Keyl Philipp, Bockmayr Michael, Heim Daniel, Dernbach Gabriel, Montavon Grégoire, Müller Klaus-Robert, Klauschen Frederick
Institute of Pathology, Charité - Universitätsmedizin Berlin, Corporate Member of Freie Universität Berlin and Humboldt-Universität Berlin, Charitéplatz 1, 10117, Berlin, Germany.
Department of Pediatric Hematology and Oncology, University Medical Center Hamburg-Eppendorf, Martinistr. 52, 20246, Hamburg, Germany.
NPJ Precis Oncol. 2022 Jun 7;6(1):35. doi: 10.1038/s41698-022-00278-4.
Understanding the pathological properties of dysregulated protein networks in individual patients' tumors is the basis for precision therapy. Functional experiments are commonly used, but cover only parts of the oncogenic signaling networks, whereas methods that reconstruct networks from omics data usually only predict average network features across tumors. Here, we show that the explainable AI method layer-wise relevance propagation (LRP) can infer protein interaction networks for individual patients from proteomic profiling data. LRP reconstructs average and individual interaction networks with an AUC of 0.99 and 0.93, respectively, and outperforms state-of-the-art network prediction methods for individual tumors. Using data from The Cancer Proteome Atlas, we identify known and potentially novel oncogenic network features, among which some are cancer-type specific and show only minor variation among patients, while others are present across certain tumor types but differ among individual patients. Our approach may therefore support predictive diagnostics in precision oncology by inferring "patient-level" oncogenic mechanisms.

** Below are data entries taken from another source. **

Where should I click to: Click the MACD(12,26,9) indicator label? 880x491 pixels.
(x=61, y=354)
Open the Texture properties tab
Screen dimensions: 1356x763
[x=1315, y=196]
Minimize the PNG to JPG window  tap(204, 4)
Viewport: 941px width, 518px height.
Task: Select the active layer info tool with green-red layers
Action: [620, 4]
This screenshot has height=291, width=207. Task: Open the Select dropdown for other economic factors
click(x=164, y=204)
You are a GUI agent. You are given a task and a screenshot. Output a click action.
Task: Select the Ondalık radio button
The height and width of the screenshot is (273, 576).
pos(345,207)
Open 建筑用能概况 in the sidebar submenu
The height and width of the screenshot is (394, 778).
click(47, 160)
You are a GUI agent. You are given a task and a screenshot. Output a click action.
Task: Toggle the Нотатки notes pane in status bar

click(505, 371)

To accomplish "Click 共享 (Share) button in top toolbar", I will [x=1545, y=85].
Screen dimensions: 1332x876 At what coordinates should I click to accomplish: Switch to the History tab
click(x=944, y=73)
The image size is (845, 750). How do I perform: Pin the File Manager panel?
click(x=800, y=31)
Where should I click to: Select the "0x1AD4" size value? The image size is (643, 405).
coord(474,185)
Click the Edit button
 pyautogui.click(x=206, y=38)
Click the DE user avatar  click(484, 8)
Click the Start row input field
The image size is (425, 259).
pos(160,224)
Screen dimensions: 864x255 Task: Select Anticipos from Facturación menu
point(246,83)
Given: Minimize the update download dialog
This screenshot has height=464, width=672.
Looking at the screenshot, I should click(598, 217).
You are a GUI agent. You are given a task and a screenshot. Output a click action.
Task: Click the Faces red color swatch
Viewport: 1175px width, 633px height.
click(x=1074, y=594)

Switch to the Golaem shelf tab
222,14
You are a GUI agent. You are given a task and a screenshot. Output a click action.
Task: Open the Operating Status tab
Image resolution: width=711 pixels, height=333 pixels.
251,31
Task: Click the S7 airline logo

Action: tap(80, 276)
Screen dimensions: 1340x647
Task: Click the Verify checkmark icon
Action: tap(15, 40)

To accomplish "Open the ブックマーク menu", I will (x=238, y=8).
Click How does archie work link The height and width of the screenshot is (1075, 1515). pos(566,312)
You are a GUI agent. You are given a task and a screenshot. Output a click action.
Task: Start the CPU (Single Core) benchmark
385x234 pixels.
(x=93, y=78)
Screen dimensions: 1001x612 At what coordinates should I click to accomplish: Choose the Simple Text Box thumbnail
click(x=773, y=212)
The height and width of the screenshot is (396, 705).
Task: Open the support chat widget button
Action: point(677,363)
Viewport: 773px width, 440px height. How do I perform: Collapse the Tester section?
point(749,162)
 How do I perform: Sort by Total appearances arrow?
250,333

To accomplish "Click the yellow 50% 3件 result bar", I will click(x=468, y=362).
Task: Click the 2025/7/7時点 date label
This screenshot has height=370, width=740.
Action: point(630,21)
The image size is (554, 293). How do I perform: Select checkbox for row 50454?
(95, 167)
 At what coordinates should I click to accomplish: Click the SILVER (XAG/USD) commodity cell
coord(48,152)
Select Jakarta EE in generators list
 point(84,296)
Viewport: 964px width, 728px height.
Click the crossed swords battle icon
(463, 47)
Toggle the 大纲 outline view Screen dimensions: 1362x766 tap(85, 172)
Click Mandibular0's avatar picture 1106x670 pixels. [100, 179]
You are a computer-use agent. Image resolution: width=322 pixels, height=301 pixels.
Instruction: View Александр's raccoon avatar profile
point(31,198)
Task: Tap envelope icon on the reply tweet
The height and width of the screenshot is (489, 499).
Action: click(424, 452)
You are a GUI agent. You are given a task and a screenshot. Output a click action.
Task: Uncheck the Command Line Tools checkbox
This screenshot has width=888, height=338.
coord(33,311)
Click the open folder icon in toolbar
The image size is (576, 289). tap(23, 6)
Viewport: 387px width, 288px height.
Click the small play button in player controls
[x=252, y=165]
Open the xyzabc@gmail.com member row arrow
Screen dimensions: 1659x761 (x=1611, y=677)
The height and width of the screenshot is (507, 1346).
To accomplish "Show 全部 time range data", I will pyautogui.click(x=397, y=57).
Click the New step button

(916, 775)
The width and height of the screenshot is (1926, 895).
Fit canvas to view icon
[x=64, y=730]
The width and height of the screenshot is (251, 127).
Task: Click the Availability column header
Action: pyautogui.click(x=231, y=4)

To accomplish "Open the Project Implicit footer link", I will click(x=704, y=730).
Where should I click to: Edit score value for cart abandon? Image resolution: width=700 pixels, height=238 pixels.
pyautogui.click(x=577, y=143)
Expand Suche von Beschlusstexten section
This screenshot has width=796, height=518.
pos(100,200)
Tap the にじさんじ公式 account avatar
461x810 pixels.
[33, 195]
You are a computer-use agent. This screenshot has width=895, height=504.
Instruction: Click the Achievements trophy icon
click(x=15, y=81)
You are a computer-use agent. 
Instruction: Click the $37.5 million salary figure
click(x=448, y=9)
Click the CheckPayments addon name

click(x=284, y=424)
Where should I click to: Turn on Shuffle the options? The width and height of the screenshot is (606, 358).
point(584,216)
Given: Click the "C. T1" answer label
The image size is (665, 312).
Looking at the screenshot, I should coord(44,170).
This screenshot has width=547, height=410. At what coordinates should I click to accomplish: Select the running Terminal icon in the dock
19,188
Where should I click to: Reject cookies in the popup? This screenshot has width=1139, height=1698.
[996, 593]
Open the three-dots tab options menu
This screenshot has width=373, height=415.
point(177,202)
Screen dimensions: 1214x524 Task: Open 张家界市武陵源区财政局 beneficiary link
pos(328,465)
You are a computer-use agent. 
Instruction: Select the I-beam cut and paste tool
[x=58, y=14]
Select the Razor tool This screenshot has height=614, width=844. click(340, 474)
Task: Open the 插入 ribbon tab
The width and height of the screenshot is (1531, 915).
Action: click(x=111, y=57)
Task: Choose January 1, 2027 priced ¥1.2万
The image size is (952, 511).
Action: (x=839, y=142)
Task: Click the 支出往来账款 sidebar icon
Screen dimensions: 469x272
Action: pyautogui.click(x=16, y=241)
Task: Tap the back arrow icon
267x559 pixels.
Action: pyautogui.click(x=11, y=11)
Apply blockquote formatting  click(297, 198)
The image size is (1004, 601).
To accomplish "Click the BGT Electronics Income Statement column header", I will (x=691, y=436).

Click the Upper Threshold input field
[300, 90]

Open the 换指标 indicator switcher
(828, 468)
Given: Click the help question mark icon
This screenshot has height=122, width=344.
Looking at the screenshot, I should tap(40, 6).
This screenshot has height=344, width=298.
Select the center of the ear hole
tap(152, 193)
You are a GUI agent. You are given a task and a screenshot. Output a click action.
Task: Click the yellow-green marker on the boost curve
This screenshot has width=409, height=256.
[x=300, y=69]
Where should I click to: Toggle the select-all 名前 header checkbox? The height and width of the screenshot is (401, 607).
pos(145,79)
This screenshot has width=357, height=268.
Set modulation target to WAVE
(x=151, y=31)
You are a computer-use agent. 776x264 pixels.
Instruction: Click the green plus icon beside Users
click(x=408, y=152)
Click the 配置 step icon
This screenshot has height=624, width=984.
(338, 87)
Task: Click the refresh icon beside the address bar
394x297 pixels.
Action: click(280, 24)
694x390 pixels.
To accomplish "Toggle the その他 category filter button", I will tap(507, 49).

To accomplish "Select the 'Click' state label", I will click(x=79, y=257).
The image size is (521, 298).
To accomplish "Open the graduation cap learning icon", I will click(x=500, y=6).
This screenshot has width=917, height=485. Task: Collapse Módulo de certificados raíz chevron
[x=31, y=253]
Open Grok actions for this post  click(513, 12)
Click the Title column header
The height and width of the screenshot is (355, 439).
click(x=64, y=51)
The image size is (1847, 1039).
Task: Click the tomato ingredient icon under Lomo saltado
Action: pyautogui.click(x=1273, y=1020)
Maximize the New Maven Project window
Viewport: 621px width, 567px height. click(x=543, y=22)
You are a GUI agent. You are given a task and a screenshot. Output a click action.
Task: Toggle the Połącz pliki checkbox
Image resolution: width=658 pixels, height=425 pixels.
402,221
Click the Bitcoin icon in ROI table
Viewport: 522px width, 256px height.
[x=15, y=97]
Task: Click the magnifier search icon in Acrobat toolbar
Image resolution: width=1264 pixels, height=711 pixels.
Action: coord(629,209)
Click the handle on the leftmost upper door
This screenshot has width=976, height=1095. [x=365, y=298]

了解个体患者肿瘤中失调蛋白质网络的病理特性是精准治疗的基础。功能实验虽常用,但仅涵盖部分致癌信号网络,而从组学数据重建网络的方法通常仅预测肿瘤间的平均网络特征。在此,我们表明可解释人工智能方法逐层相关性传播(LRP)能够从蛋白质组分析数据推断个体患者的蛋白质相互作用网络。LRP分别以0.99和0.93的曲线下面积(AUC)重建平均和个体相互作用网络,并且在个体肿瘤的网络预测方面优于现有最先进的方法。利用来自癌症蛋白质组图谱的数据,我们识别出已知的和潜在的新型致癌网络特征,其中一些是癌症类型特异性的,在患者间仅表现出微小差异,而另一些则存在于特定肿瘤类型中,但在个体患者间有所不同。因此,我们的方法可通过推断“患者水平”的致癌机制来支持精准肿瘤学中的预测性诊断。